The problem with the Government’s approach to implementing the recommendations of the Royal Commission into Misconduct in the Banking, Superannuation and Financial Services Industry is that, on the available evidence, it has failed to pay enough heed to either practicality or industry history.
As an example, if those advising the Treasurer, Josh Frydenberg, had taken the time to consider the history and workings of Australia’s MySuper and intrafund advice regimes then they may have stopped short of virtually rubber-stamping the recommendation of the Royal Commissioner, Kenneth Hayne, that “deduction of any advice fee (other than for intra-fund advice) from a MySuper account should be prohibited”.
If those advising Frydenberg had then looked to examine the proceedings of the Parliamentary Joint Committee on Corporations and Financial Services and evidence given by Australian Securities and Investments Commission (ASIC) commissioner, Danielle Press, they would have discovered that the regulator regards intra-fund advice as entailing the delivery of personal advice.
In other words, Hayne misunderstood intrafund advice and, in doing so, it is arguable that his recommendation pertaining to banning advice fees in MySuper warrants a revisit on the part of the Treasury rather than the rubber-stamping that currently seems likely to occur.
That is why both the Association of Financial Advisers (AFA) and the Financial Planning Association (FPA) have been right to so publicly urge that the Government reconsider the whole issue of MySuper and advice fees.
It is also clear that Hayne failed to familiarise himself with the history of MySuper, the manner in which it grew out of the so-called Cooper Review and the rather cowardly policy acknowledgement that a low-cost product should be developed because some superannuation fund members were simply unlikely to ever engage in their superannuation.
The result was that under the portfolio direction of former Labor financial services minister, Bill Shorten, a whole raft of existing default funds were converted to MySuper products.
Yes, MySuper does represent a low-cost default option for those who are largely disengaged with their superannuation, but that does not mean that all members of MySuper options are disengaged or that they do not want to access financial advice.
The reality that Hayne failed to recognise was that his recommendation stood to place members of MySuper options at a disadvantage to their counterparts who are members of the same fund but are in choice options and he did so with the somewhat blithe observation that “it is difficult to imagine circumstances in which a member would require financial advice about their MySuper account.

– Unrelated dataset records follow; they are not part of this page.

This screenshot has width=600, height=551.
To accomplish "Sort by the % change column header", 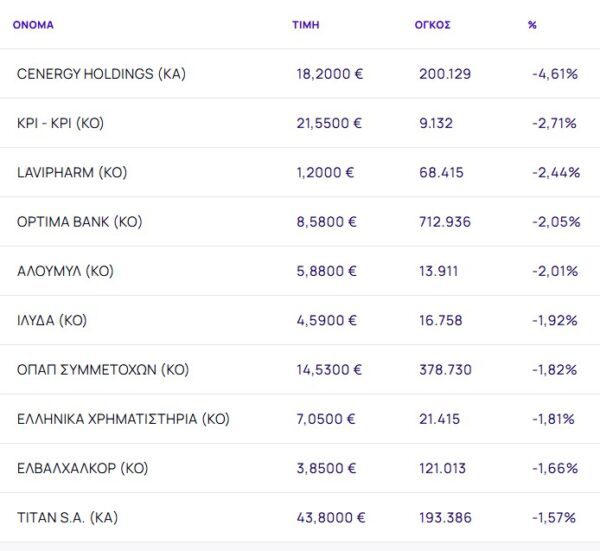I will click(532, 25).
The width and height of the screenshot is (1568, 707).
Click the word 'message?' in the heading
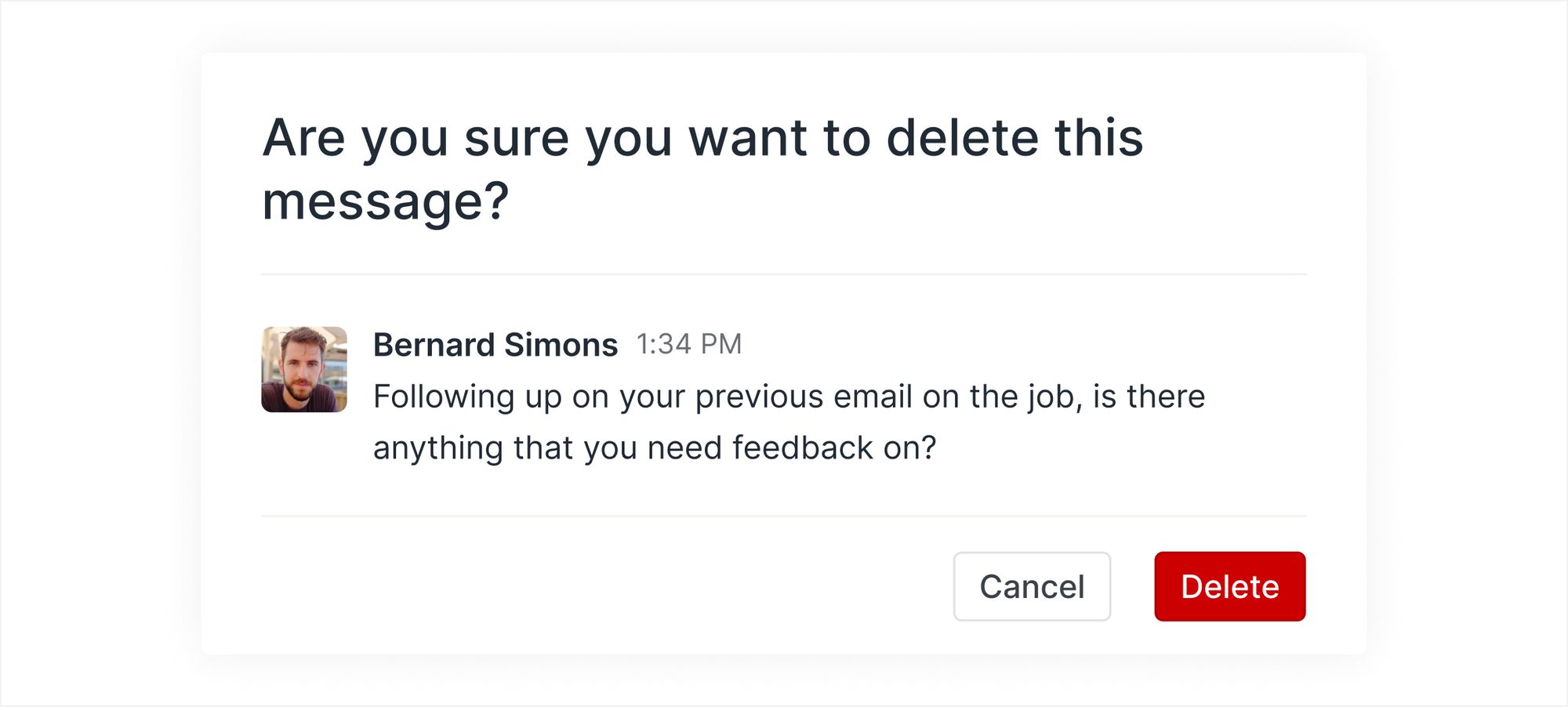(385, 201)
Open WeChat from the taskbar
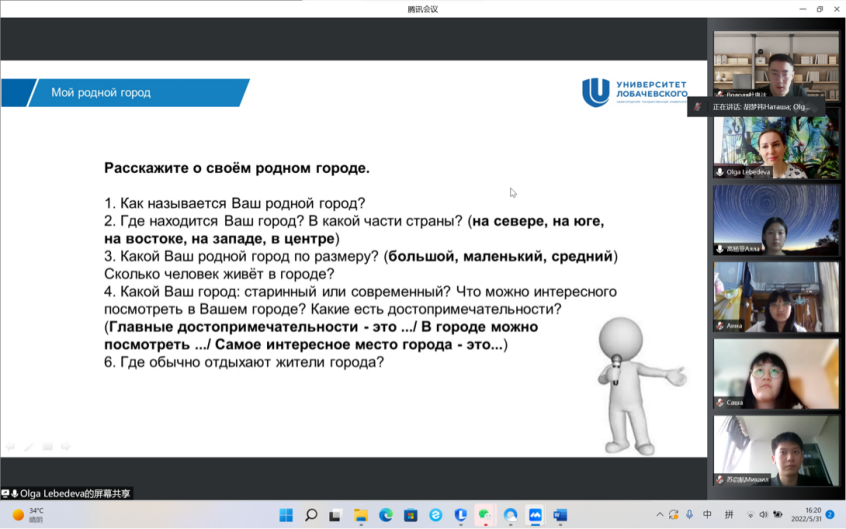846x529 pixels. pyautogui.click(x=485, y=515)
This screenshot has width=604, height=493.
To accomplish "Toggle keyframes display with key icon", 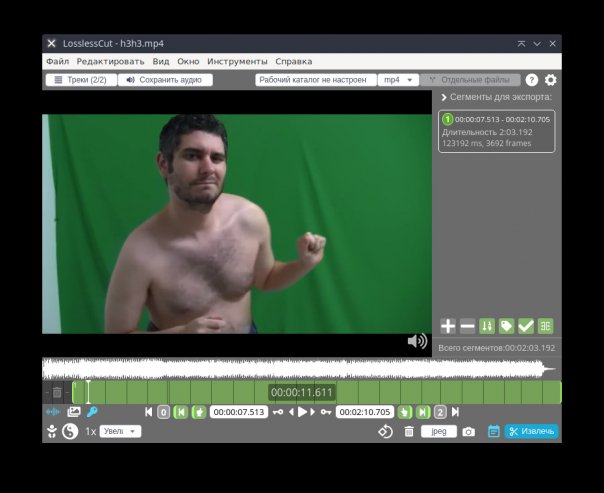I will 92,411.
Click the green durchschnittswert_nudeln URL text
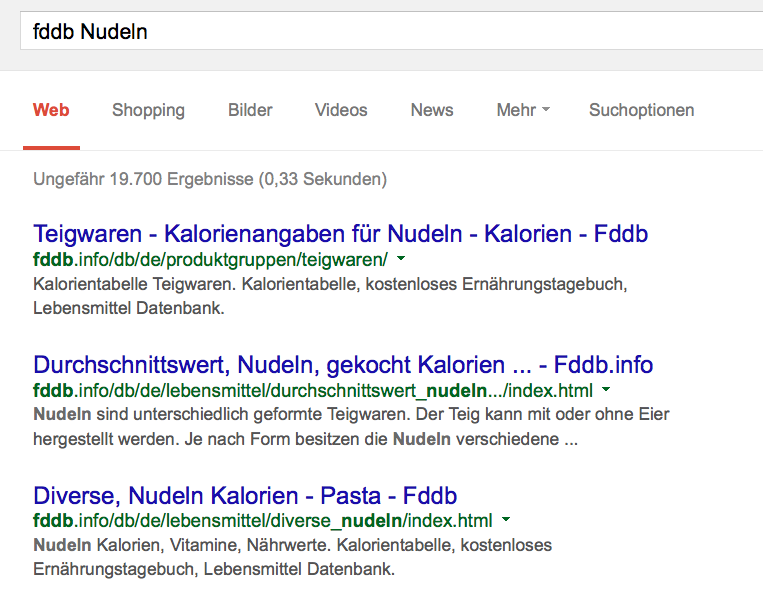The width and height of the screenshot is (763, 607). tap(312, 390)
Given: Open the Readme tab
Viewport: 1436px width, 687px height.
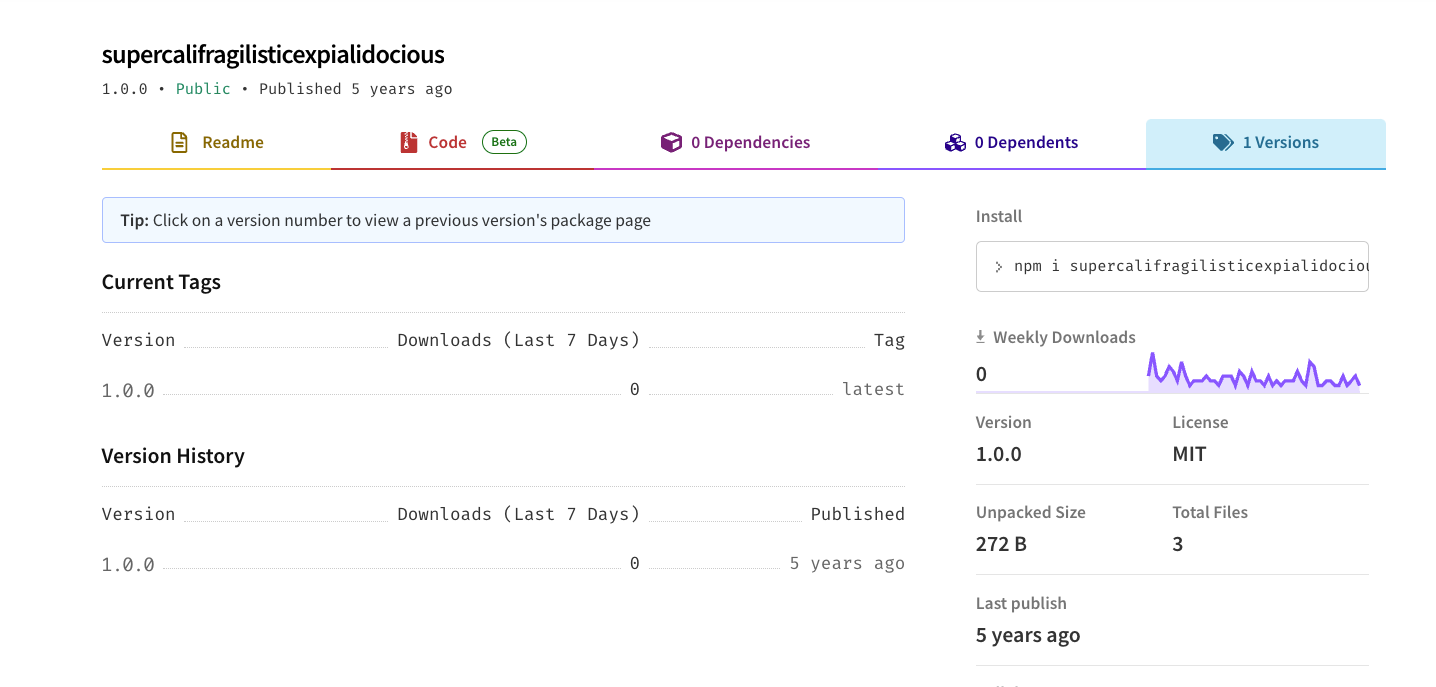Looking at the screenshot, I should (x=232, y=143).
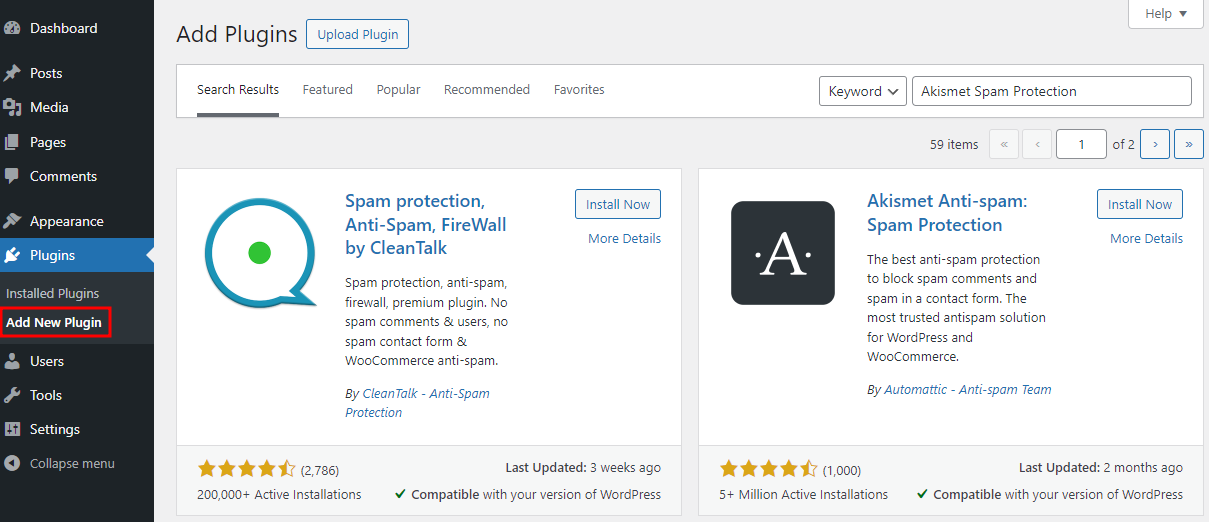1209x522 pixels.
Task: Click the Settings sliders icon
Action: 12,429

If a member wants financial advice, the cost of that advice should be charged to and paid by the member directly”.
It is a statement which might sound reasonable to a lawyer with a significant six figure income but paying for advice outside of superannuation is a far more daunting prospect for a MySuper member of far more modest financial means.
The Government would do well to consider the responses of the financial planning industry to its legislative approach to implementing the Royal Commission recommendations and accept that Hayne was not without flaw and some of those flaws have become more than obvious.